Zu prüfender Text
((
Zwischenzeitlich ist jedoch bekannt, dass ein hoher Prozentsatz dieser Mittelständler mehr als 90 Prozent einstiger Exporte nach Griechenland und weiteren Balkanstaaten eingebüßt haben. - Im Lichte dieser Erkenntnisse ist nicht auszuschließen, dass so manches Unternehmen mit Wiedereinführung der Drachme die Gelegenheit nutzen könnte, in Griechenland Produktionskapazitäten einzurichten und unter Vermeidung von Preiskannibalismus-Effekten den griechischen Markt, diverse Märkte auf dem Balkan und ggfl. Osteuropa und Nordafrika, bedienen könnte. Derzeit sind mir persönlich zwei namhafte deutsche Mittelständler bekannt, die in diese Richtung denken.
Sollte sich eine solche Investitionsbereitschaft (auch aus anderen Ländern) breiter durchsetzen, wäre dies sicher sinnstiftend, sowohl für der hellenische Volkswirtschaft als auch für die Bevölkerung.
- Steigerung der Exporterlöse, wobei nicht nur von Einnahmen aus Oliven oder Schafskäse auszugehen ist, sondern insbesondere von erheblichen Einnahmeverbesserungen aus der Touristik.
))
Auftrag
Beantworte bitte diese Fragen zum Text über die Drachme:
1. Wie viel ihrer einstigen Exporte nach Griechenland und in weitere Balkanstaaten hat ein hoher Prozentsatz der Mittelständler eingebüßt?
2. Wie viele namhafte deutsche Mittelständler, die in diese Richtung denken, werden im Text genannt?
3. Aus welchem Bereich werden insbesondere erhebliche Einnahmeverbesserungen erwartet?
Die Datensätze stammen aus einer anderen Quelle.

Bereitgestellte Datensätze
((
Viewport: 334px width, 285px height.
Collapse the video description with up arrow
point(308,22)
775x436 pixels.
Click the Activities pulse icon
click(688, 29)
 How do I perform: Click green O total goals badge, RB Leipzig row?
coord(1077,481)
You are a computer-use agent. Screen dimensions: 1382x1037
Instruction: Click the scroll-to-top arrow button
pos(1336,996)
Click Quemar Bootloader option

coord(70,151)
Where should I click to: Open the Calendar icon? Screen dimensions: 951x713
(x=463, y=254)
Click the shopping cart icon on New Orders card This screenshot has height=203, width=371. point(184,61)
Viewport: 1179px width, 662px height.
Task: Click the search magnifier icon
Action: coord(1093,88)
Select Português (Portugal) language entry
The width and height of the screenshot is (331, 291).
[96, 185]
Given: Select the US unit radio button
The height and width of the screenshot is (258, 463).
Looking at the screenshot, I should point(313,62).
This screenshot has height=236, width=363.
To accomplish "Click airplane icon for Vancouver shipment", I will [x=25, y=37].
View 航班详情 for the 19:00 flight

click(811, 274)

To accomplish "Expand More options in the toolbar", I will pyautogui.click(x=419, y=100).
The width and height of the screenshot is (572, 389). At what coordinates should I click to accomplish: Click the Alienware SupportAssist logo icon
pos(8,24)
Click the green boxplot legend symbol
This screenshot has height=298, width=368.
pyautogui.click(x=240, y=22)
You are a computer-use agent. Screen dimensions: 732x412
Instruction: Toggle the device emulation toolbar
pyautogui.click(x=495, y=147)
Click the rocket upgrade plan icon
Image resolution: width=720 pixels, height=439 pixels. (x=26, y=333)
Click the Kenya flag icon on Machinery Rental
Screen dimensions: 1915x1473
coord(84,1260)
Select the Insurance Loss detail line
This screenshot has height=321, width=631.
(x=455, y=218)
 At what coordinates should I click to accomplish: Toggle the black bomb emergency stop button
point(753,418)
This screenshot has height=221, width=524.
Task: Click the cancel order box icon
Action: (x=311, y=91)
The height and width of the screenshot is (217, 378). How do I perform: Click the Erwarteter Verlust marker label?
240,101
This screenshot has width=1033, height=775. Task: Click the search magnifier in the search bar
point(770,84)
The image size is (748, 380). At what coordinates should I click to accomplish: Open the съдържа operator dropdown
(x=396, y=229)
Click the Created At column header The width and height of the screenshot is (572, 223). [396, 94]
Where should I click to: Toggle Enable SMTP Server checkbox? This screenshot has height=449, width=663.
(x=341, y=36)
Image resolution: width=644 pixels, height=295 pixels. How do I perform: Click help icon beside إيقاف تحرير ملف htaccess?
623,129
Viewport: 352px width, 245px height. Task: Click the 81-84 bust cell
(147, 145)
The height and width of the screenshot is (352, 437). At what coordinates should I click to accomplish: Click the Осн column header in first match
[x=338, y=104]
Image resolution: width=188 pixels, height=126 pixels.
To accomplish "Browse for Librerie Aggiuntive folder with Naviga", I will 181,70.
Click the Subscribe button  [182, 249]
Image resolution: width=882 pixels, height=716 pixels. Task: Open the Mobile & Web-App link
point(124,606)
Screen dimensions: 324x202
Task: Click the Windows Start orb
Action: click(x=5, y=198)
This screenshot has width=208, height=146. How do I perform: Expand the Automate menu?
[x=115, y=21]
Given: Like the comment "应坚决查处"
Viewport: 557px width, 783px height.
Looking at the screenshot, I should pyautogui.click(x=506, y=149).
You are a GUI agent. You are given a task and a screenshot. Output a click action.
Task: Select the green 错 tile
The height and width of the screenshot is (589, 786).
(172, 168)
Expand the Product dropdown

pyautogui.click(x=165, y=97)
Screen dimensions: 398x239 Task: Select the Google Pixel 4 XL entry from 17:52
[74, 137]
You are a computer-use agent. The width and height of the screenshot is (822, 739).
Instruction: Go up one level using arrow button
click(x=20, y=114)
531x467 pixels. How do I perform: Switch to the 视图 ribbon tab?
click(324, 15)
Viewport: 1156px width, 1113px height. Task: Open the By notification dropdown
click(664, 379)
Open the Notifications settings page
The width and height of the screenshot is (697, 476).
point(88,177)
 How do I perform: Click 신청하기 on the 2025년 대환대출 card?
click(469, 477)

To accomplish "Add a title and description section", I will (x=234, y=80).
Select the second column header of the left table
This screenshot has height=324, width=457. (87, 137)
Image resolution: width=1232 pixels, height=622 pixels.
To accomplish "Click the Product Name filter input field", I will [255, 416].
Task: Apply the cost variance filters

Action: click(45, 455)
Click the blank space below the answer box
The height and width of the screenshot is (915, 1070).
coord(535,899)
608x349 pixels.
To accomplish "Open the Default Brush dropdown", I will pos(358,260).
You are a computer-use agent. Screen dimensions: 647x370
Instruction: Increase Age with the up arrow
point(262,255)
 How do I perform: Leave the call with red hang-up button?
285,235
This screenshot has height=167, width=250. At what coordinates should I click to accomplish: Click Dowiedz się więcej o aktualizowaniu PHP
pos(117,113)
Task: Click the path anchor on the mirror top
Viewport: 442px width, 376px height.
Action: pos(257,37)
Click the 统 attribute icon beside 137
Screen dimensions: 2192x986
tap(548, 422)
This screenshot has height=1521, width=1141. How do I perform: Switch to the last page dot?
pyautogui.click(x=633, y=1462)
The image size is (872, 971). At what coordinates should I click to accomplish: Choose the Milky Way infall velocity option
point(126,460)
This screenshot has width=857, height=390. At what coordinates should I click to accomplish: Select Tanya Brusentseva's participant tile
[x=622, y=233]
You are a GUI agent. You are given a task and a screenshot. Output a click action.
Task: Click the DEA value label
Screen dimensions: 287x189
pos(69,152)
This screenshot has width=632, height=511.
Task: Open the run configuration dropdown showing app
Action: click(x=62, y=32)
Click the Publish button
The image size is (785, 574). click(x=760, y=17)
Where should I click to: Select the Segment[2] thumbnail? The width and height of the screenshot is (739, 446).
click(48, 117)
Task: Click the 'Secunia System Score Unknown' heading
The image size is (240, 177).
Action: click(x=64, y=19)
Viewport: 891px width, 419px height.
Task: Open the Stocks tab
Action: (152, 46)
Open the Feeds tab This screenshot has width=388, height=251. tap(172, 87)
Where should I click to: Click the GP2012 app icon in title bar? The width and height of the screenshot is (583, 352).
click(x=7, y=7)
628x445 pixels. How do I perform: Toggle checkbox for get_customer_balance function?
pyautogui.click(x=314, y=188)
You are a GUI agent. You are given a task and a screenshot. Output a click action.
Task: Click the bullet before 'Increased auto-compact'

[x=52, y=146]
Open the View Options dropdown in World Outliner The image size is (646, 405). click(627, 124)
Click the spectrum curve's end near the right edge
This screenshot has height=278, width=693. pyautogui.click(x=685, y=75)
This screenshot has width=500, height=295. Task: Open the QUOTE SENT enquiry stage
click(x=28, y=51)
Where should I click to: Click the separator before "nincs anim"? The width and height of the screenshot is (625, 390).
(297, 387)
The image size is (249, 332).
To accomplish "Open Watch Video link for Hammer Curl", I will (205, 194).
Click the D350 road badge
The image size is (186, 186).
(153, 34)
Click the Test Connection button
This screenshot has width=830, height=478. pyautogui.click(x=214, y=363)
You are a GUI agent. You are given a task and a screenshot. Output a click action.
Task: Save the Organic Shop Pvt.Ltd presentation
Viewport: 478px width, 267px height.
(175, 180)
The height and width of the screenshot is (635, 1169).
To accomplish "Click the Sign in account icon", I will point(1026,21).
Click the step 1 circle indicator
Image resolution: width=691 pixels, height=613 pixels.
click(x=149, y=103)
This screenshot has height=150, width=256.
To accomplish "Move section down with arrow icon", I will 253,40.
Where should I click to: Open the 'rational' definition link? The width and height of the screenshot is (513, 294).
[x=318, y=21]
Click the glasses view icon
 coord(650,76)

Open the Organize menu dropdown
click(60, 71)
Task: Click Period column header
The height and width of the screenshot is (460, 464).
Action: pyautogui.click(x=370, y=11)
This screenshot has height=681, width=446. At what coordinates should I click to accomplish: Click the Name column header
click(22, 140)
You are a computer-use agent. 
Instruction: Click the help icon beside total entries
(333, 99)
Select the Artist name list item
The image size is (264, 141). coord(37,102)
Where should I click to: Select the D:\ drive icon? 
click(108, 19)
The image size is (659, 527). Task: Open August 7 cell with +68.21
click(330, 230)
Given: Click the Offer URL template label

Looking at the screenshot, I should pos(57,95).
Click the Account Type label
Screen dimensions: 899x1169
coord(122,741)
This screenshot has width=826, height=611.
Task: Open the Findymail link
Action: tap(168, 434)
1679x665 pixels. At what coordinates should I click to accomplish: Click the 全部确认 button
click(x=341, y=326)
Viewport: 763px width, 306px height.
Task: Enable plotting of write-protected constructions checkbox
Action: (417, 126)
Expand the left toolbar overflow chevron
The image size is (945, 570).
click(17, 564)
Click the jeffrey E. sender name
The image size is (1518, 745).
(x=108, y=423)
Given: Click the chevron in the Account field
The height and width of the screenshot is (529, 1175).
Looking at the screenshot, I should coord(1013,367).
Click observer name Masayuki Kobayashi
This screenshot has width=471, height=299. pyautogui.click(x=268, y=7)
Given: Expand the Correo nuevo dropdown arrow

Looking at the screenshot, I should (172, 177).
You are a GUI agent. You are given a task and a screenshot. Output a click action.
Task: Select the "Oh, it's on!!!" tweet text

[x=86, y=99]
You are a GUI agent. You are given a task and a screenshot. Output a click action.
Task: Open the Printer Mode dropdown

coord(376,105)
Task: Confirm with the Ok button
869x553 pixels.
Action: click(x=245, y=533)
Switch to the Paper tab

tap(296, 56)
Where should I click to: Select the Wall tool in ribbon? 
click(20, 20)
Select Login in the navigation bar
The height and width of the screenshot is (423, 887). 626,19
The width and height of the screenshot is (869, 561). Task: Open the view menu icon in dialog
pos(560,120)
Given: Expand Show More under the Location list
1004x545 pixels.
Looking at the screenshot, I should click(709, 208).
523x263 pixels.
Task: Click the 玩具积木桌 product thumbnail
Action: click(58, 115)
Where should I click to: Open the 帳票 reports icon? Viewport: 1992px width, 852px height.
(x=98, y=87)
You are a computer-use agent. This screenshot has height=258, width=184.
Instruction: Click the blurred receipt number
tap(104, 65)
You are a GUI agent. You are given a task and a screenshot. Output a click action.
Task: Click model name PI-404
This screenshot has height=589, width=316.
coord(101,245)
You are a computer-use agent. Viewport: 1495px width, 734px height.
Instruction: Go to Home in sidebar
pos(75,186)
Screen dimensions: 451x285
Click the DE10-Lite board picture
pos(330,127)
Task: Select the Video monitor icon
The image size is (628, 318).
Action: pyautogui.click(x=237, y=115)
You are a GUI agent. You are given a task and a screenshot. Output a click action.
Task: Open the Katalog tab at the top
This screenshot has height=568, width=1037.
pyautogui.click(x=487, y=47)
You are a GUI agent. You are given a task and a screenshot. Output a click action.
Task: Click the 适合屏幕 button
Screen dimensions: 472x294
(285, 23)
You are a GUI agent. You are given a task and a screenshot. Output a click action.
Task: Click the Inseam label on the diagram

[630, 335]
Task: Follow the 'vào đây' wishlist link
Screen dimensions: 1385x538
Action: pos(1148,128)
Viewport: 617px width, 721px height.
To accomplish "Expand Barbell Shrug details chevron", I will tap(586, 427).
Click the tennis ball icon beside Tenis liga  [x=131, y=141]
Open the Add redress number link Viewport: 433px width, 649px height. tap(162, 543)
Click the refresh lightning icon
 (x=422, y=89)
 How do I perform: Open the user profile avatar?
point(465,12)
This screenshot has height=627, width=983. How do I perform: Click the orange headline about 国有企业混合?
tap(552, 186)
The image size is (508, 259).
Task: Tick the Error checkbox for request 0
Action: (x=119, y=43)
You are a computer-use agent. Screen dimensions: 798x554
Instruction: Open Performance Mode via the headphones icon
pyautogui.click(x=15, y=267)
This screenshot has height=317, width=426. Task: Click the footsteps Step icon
))
Erledigte Aufgabe
1. Mehr als 90 Prozent.
2. Zwei.
3. Aus der Touristik.